Cameron Urged to Explain EU Referendum Claims to Lawmaker Panel

U.K. Prime Minister David Cameron should agree to answer detailed questions from lawmakers about the referendum on Britain’s membership of the European Union, the chairman of the committee that scrutinizes his work said on Monday.

Cameron has refused to appear before the House of Commons Liaison Committee, which is made up of the chairmen and women of all the panels that hold the government to account, its chairman Andrew Tyrie, like Cameron a Conservative, said in a statement. Cross-questioning by the panel would help inform voters, he said.

“The public is eager to get beyond the slogans and exaggerated claims that have so far characterized too much of the referendum debate,” Tyrie said. “The Prime Minister argues that he has answered a lot of questions in the chamber of the House of Commons. Important as that is, it is no substitute for the more conversational exchanges -- with the opportunity to develop detailed arguments -- that only a select committee can provide.”

The government’s decision to use taxpayers’ money to send a 14-page booklet making the case for staying in the EU to 27 million households makes the prime minister’s refusal to appear before the committee “all the more disappointing,” Tyrie said. Cameron has only appeared before the panel once since last May’s general election, compared with the “usual” pattern of three times a year, according to the statement.

“The decision to call the referendum was his. He led the renegotiations. So it is his views and explanations that matter most, and are most worthy of careful scrutiny,” Tyrie said. “There is still time for the prime minister to reconsider.”

Former Chancellor of the Exchequer Nigel Lawson, a Conservative lawmaker in the upper House of Lords, said taxpayers meeting the 9 million pound ($12.7 million) cost of the leaflet is “outrageous.” It is “money well spent,” Cameron, who is leading the campaign to stay in the EU, said last week.
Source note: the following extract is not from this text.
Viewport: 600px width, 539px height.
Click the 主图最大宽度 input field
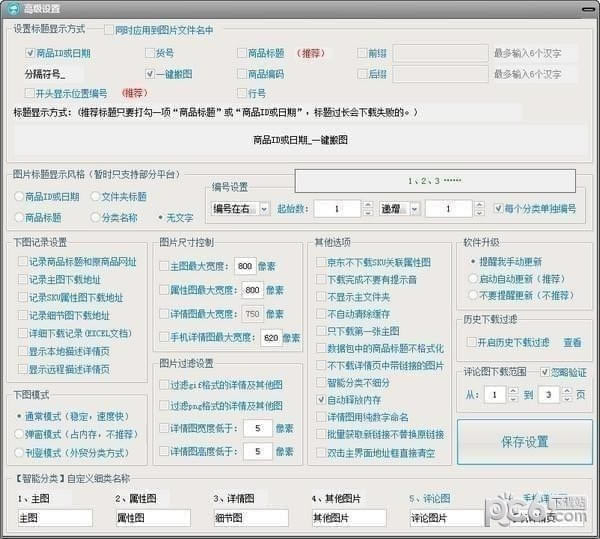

“A lot of people who haven’t made up their mind particularly feel that it’s outrageous that this propaganda leaflet -- and it is pure propaganda, pretty worthless propaganda -- should be put out in the government’s name, with the Civil Service behind it at the taxpayer’s expense,” Lawson told BBC TV’s “Andrew Marr Show.” “Many people feel that that is a scandal.”

To contact the reporter on this story: Thomas Penny in London at tpenny@bloomberg.net. To contact the editors responsible for this story: Alan Crawford at acrawford6@bloomberg.net, John Deane, Rachel Graham

©2016 Bloomberg L.P.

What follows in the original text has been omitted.